**Problem to solve**
The output must consist only of the lines from the one with "Screen dimensions: 1055x657" through the end of the listing, restated exactly and free of pictures.

**Exercise data**
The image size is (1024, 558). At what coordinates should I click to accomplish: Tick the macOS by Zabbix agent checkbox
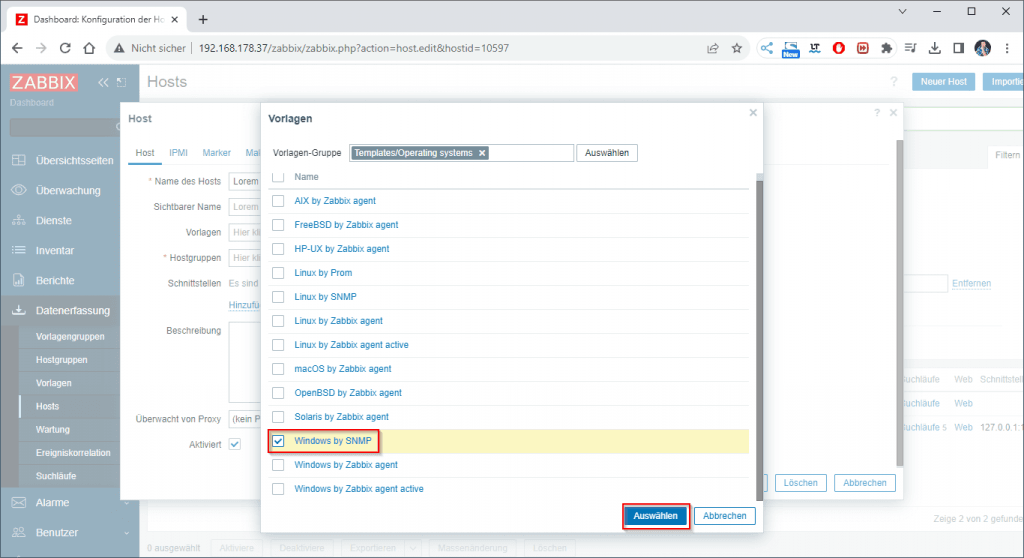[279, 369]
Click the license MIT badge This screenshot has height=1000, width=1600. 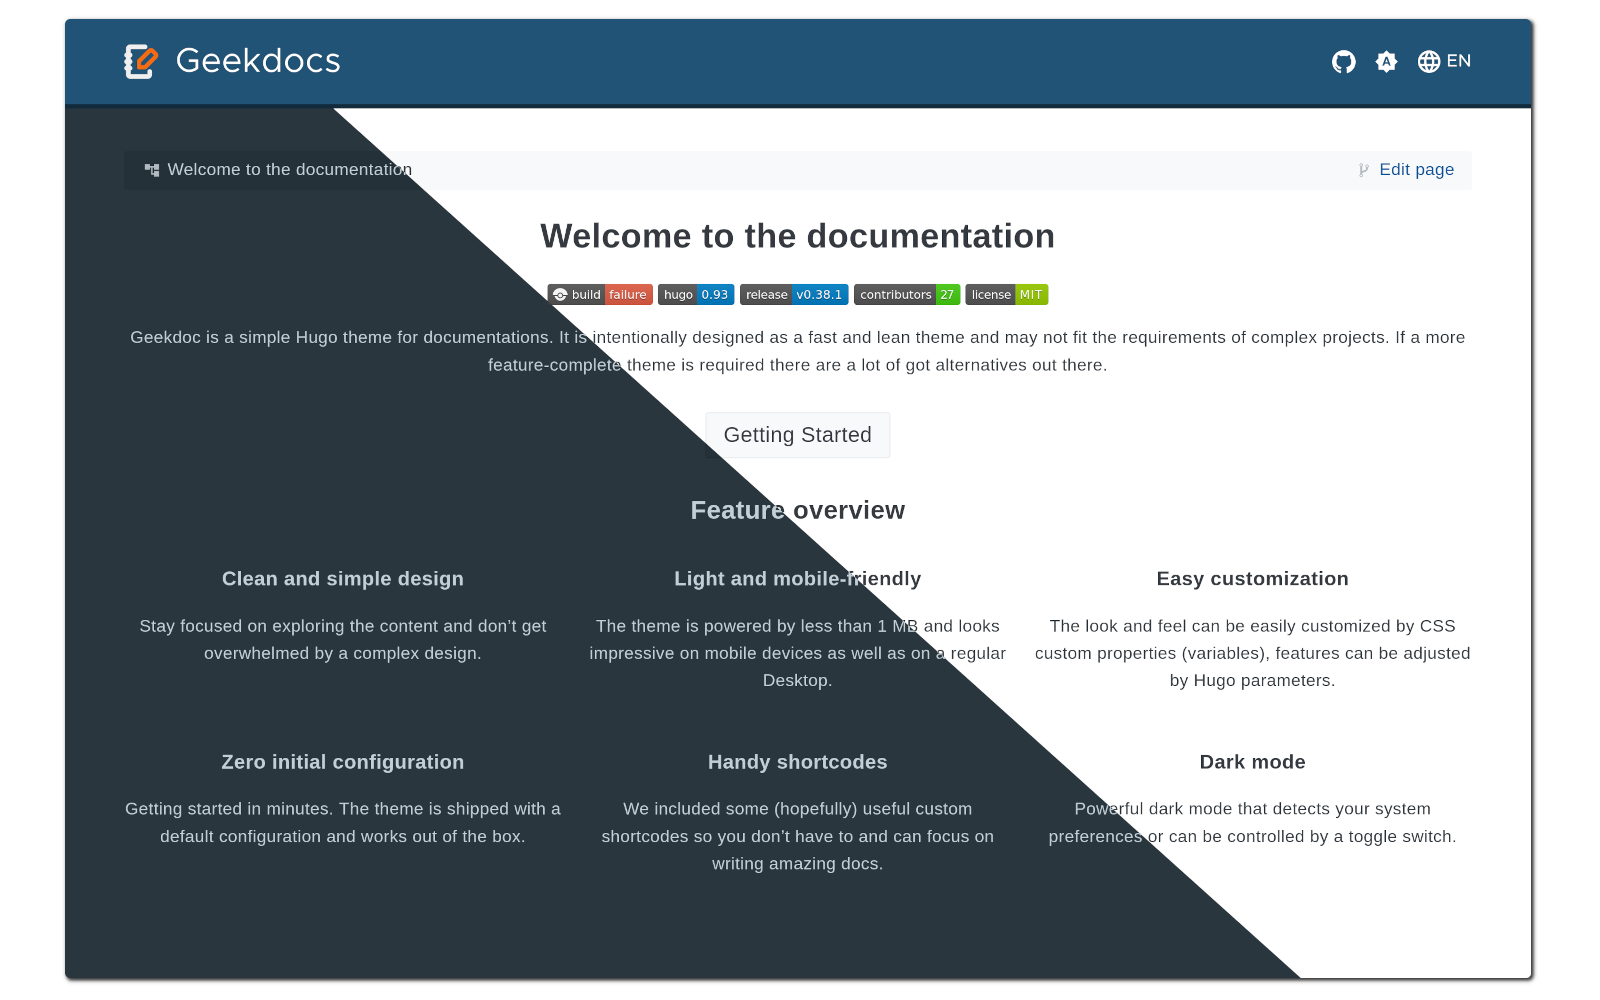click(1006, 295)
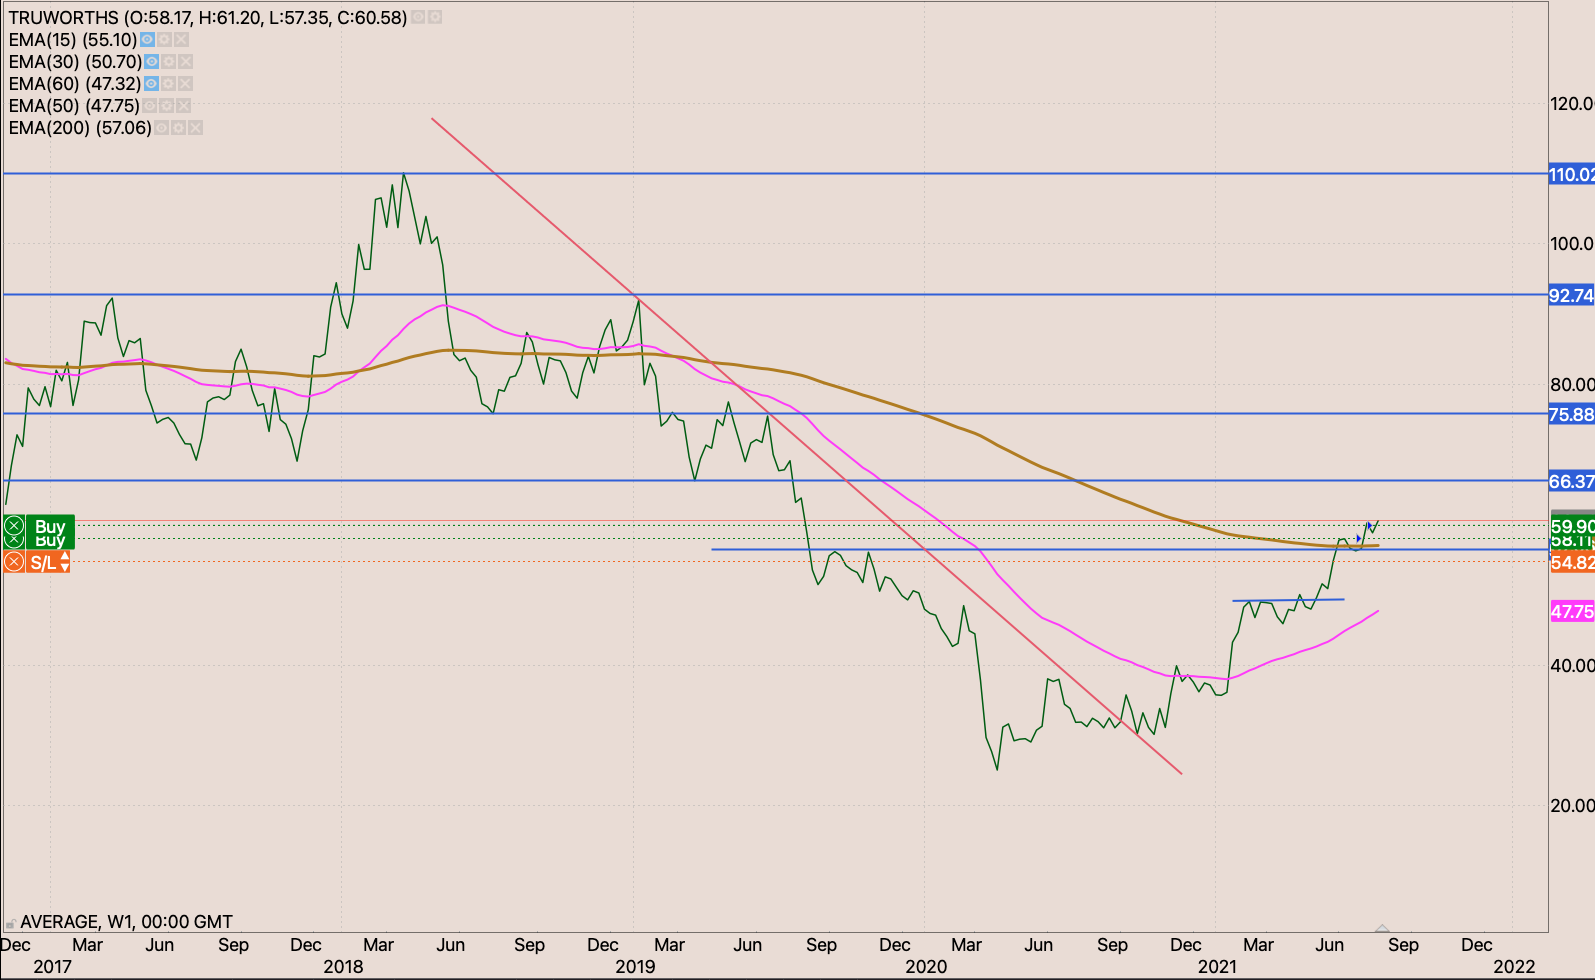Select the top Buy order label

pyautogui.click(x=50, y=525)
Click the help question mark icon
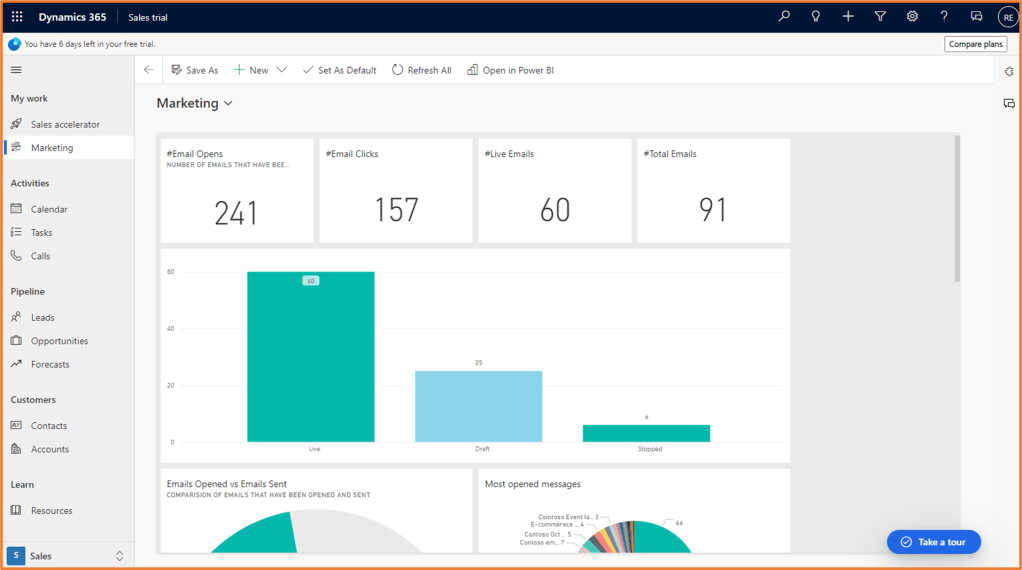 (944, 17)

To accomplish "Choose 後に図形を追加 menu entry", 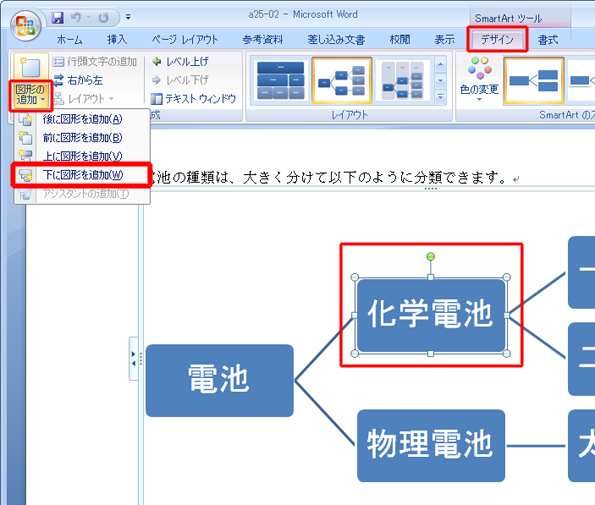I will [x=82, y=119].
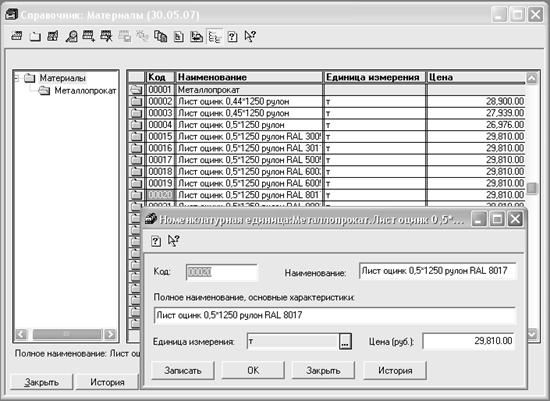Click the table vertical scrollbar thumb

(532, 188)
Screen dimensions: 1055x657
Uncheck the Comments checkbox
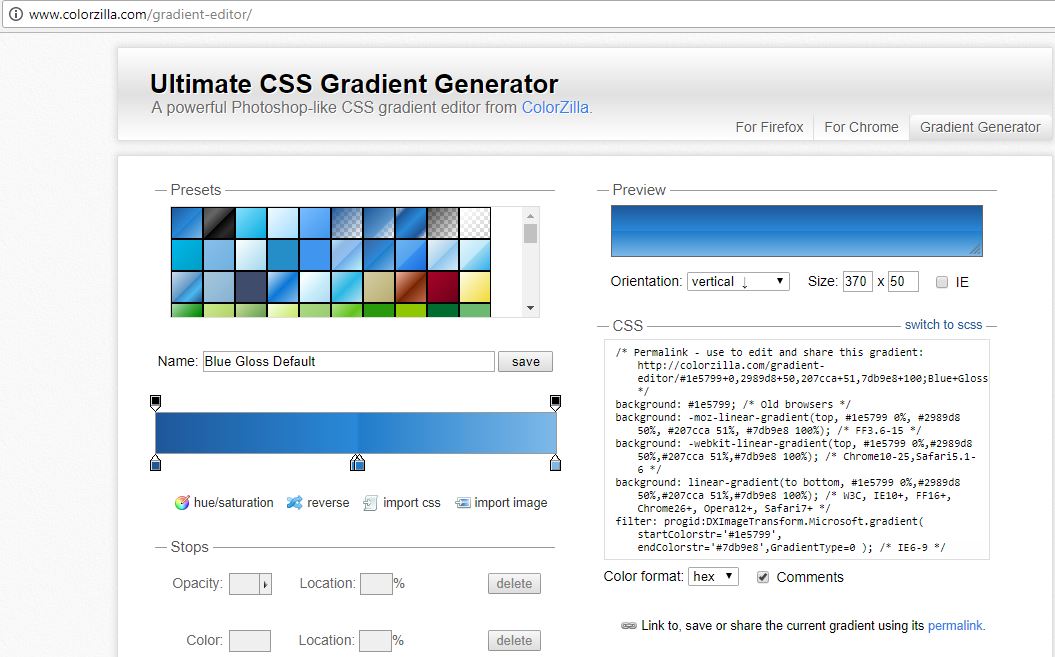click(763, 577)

**The answer**
Screen dimensions: 1055x657
Uncheck the Comments checkbox
click(763, 577)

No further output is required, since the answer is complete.